1. Multiple Members. This may seem like a pretty obvious statement (and it is), but in order to have a community, you have to have more than just yourself. I also think there ought to be some sort of hierarchy or sorting mechanism for members. There are typically a few community leaders, a few community leaches, a large number of active members, and a number of passive members as well. I personally don’t do well with ambiguity or uncertainty, so having an easily identifiable hierarchy is helpful.

2. Purpose. Because people are so different, for any type of unifying body, there needs to be a shared goal, vision, or purpose. There needs to be a clear sense of what members can expect to give to the community and what they’ll get in return. I can have a community of neighbors, of sorority sisters, of fellow gym rats, etc… but I can’t have a community of people with nothing in common other than the fact that they exist.

3. Means of Communication.
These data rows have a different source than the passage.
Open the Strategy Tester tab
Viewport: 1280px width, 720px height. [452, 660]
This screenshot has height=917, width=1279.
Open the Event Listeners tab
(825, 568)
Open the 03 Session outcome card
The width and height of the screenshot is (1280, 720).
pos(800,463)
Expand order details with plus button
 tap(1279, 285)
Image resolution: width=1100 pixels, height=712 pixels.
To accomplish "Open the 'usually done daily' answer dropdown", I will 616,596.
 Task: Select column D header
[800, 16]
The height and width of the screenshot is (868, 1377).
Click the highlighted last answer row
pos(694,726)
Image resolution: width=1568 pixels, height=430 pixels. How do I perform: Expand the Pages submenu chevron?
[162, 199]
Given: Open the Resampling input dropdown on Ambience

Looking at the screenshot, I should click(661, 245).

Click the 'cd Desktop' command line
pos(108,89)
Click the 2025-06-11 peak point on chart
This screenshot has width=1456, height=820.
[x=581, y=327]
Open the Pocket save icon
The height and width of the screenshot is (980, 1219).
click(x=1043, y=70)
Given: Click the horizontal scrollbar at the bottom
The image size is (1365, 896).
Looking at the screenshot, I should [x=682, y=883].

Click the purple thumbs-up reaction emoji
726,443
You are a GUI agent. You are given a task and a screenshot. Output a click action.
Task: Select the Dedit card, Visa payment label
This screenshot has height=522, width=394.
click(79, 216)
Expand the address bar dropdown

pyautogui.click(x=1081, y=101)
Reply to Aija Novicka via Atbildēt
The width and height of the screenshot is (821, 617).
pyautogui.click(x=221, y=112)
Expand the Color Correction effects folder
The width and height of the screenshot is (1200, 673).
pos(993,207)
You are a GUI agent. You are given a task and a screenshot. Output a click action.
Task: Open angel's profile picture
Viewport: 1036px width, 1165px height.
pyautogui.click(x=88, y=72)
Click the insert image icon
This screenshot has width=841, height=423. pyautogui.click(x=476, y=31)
A community of solitude sounds more like shared isolation than a true community. In order to band together, people need to have a mechanism to share their ideas and thoughts. That can be basic language, an organized forum, an email/Facebook/social media group, etc. But every community needs to have a designated space for communication.

4. Means of Building Loyalty/Relationships. In today’s ever-expanding society, if someone joins a community that they just don’t click with, they can hop right back out and join another community elsewhere. For a community to really engage and retain members, they need to establish relationships within the communities, bonds with other members, or some sort of loyalty to the community itself.

5. Clear Expectations for Behavior. In order for people to start building the aforementioned relationships and bonds, they need a bit of guidance. For example, online communities each have their own cultures and set of expectations for what is allowed and what isn’t okay, and people need this sort of consistency to help guide their interactions… particularly in the early days of a community. Without behavioral expectations — defined implicitly or explicitly — people may be shy, unsure of how to act, or at risk of offending other community members.